INMA’s recent visit to Google, Yahoo, Facebook, and Twitter yielded unique insights that were confirmed last week at its World Congress in San Francisco:
- Technology drowning share of voice: Publishers are operating in a technologically exponential environment that is quickly dwarfing their share of voice in the markets they aim to serve.
- Print culture holding back digital development: While Silicon Valley digital pure-plays attack audience, product, and monetisation with fervor and radical experimentation, the publisher attention span is constantly divided by what to do with the print side of its business.
- What does news brand represent across platforms: Brands and missions must communicate the news brand’s essence across platforms. We can’t be a collection of tactics that add up to a strategy. What does your brand represent? Then how to drive that throughout the organisation?
- Mobile and native environments: Like the initial efforts by colleagues in Silicon Valley, publishers today are under-estimating the boomerang effect of mobile on how people consume information and how publishers compete for their time.

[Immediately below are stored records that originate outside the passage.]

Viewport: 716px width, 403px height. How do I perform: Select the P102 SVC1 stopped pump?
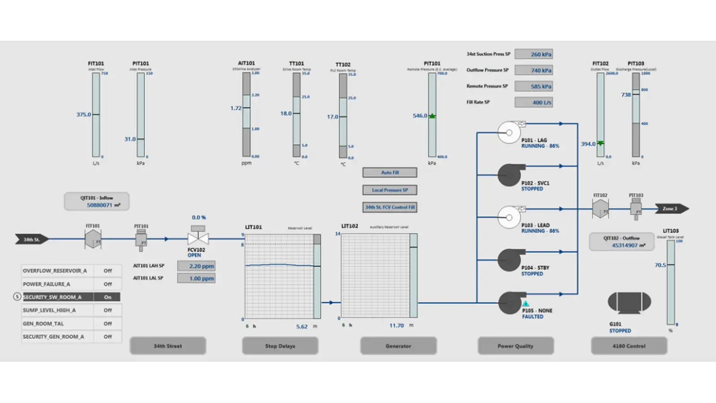click(x=509, y=175)
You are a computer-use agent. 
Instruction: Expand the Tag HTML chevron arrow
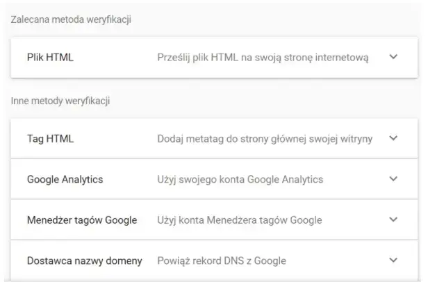click(393, 139)
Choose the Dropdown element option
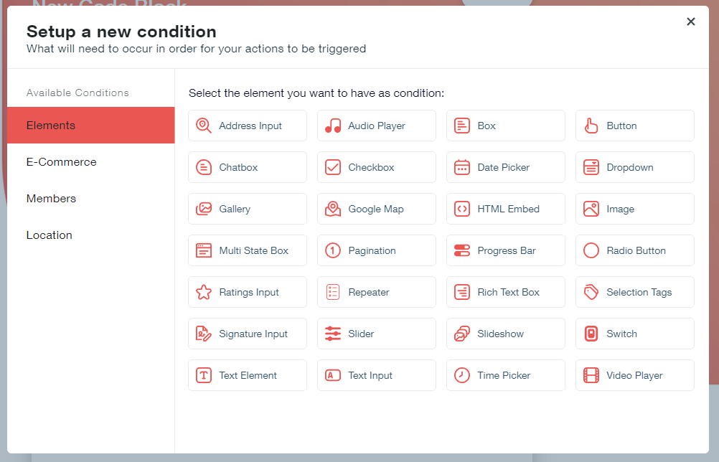The width and height of the screenshot is (719, 462). click(x=634, y=167)
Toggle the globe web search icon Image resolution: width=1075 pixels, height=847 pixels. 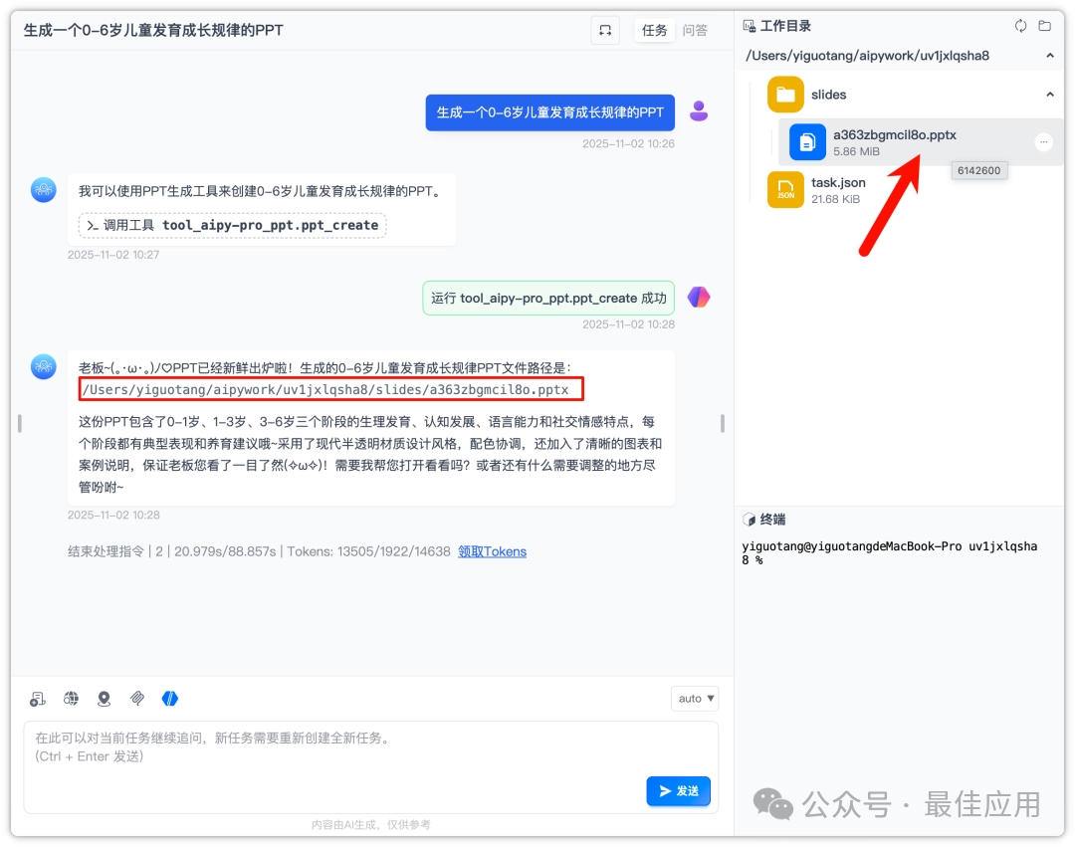(71, 698)
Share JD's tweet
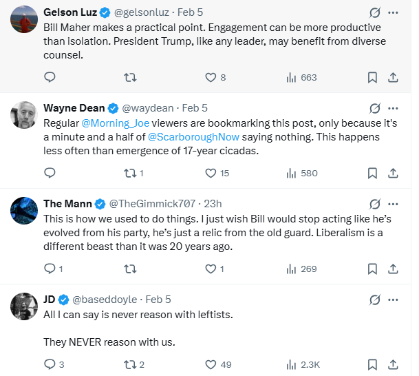419x376 pixels. pos(393,364)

We know the storm is coming (it’s here!), yet can we marshal the internal resources to play in this exponential part of the technology chessboard? Atomize what you do best and re-assemble in native mobile environments.
- Innovate routinely: Publishers should focus less on the next great idea or the next great hire and focus more on creating beachheads from which innovation can flow, notably in human resources, data, and mobile.
As IDEO’s David Kelley reminded us at the INMA conference, innovation is a process more than an idea. How to innovate routinely within your company?
In the new book, The Second Machine Age, authors Erik Brynjolfsson and Andrew McAfee talk about the exponential leaps forward taking place today in technology. Like the concept of compound interest in banking, Moore’s Law – and the concept of doubling computing power every 12-18 months – meant pennies adding to pennies for the better part of 10,000 years.
Yet, suddenly, in the past decade, the technological capabilities building and building since the Industrial Revolution are yielding breakthroughs that boggle the mind. Google’s driverless car is about to be the poster child for this concept.
Where do news publishers fit into that environment?
My key strategic takeaway on the voluminous content from the INMA World Congress is news publishers must invest in things today with exponential returns on investment if we are to play in The Second Machine Age’s “second half of the chessboard.” Those ROI elements are disproportionately digital, mobile, and people.
It is the willpower to create an innovation beachhead culture that separates media companies that are operating leaner and faster and those that are falling behind in fast-moving times. The World Congress even nudged me to believe this is true in markets where print remains dominant. A nimble culture has little to do with the physical wrapper of your journalism.
I would single out INMA Global Innovation Award winners Fairfax Media in Australia and MittMedia in Sweden for their audacious steps to change their cultures through physical, cultural, and training transformations – and sustaining them every day. We will unveil these stories in the days and weeks ahead.
I left the San Francisco World Congress pumped up about the direction of media companies as we transform into a market-sensitive, technology-focused, and culturally adept news industry that surfaces, prioritises, and connects great journalism with great audiences.
The era of the publisher transformation plan is over. Let’s accelerate.